Nu [appellant], daarnaar gevraagd ter gelegenheid van de tweede mondelinge behandeling, heeft aangegeven dat hij de vraag of de VVE wel de juiste voorwaarden heeft gesteld bij het besluit om in individuele gevallen ontheffing van het stookverbod te verlenen (en met name de vraag of het gevaar van de onderdruk daarbij voldoende onder ogen is gezien), niet door het hof getoetst wil zien los van de vraag of het besluit om de rookkanalen te rekenen tot de privégedeelten het juiste is, komt het hof aan de toetsing van die voorwaarden niet toe.
12.
Een en ander betekent dat de grieven falen en de bestreden beslissing zal worden bekrachtigd.

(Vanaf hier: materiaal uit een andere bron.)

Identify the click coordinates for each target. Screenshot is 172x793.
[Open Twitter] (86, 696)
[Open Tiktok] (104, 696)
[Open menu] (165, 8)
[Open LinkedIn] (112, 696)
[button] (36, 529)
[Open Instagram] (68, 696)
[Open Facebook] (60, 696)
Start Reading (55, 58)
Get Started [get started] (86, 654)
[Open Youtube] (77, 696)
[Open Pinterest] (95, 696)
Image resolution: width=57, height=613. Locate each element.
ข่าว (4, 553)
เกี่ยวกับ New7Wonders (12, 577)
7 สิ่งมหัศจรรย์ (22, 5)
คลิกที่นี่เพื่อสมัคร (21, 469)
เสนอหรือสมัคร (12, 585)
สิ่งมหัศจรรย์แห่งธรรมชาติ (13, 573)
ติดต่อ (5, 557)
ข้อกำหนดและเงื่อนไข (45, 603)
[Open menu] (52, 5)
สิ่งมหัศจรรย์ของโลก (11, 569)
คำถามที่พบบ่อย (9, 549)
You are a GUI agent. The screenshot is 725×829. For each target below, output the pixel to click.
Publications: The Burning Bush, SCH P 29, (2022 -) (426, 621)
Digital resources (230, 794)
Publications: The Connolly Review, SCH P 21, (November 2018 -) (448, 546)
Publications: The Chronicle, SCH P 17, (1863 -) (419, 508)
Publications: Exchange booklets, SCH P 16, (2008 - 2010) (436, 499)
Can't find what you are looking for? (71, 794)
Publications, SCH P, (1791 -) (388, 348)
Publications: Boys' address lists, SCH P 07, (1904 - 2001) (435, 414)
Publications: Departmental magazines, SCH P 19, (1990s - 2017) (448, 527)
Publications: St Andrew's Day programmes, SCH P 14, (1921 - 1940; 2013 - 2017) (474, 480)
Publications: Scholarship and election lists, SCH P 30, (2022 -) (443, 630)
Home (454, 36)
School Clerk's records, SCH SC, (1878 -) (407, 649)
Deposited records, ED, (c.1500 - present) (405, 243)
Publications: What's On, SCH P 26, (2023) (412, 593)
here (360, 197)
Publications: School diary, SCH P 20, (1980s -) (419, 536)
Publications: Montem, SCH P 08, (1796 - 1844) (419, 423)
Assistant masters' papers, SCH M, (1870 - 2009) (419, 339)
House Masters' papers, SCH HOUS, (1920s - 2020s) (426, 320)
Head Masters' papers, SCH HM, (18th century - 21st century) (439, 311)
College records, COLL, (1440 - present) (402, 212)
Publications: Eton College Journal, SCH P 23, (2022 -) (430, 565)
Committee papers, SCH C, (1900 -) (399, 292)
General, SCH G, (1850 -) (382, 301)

Het hof ziet aanleiding [appellant] als de in het ongelijk te stellen partij te veroordelen in de proceskosten.

Beslissing

Het hof:
- bekrachtigt de tussen partijen gegeven beschikking van de rechtbank Den Haag, , team kanton, locatie Den Haag van 15 april 2013;
- veroordeelt [appellant] in de kosten van het geding in hoger beroep, aan de zijde van de VVE tot op heden begroot op € 683,-- aan griffierecht en € € 2.682,--- aan salaris advocaat;
- wijst af het anders of meer verzochte.
Deze beschikking is gegeven door mrs. M.J. van der Ven, A.E.A.M. van Waesberghe en C.G. Beyer-Lazonder en is uitgesproken ter openbare terechtzitting van 18 maart 2014 in aanwezigheid van de griffier.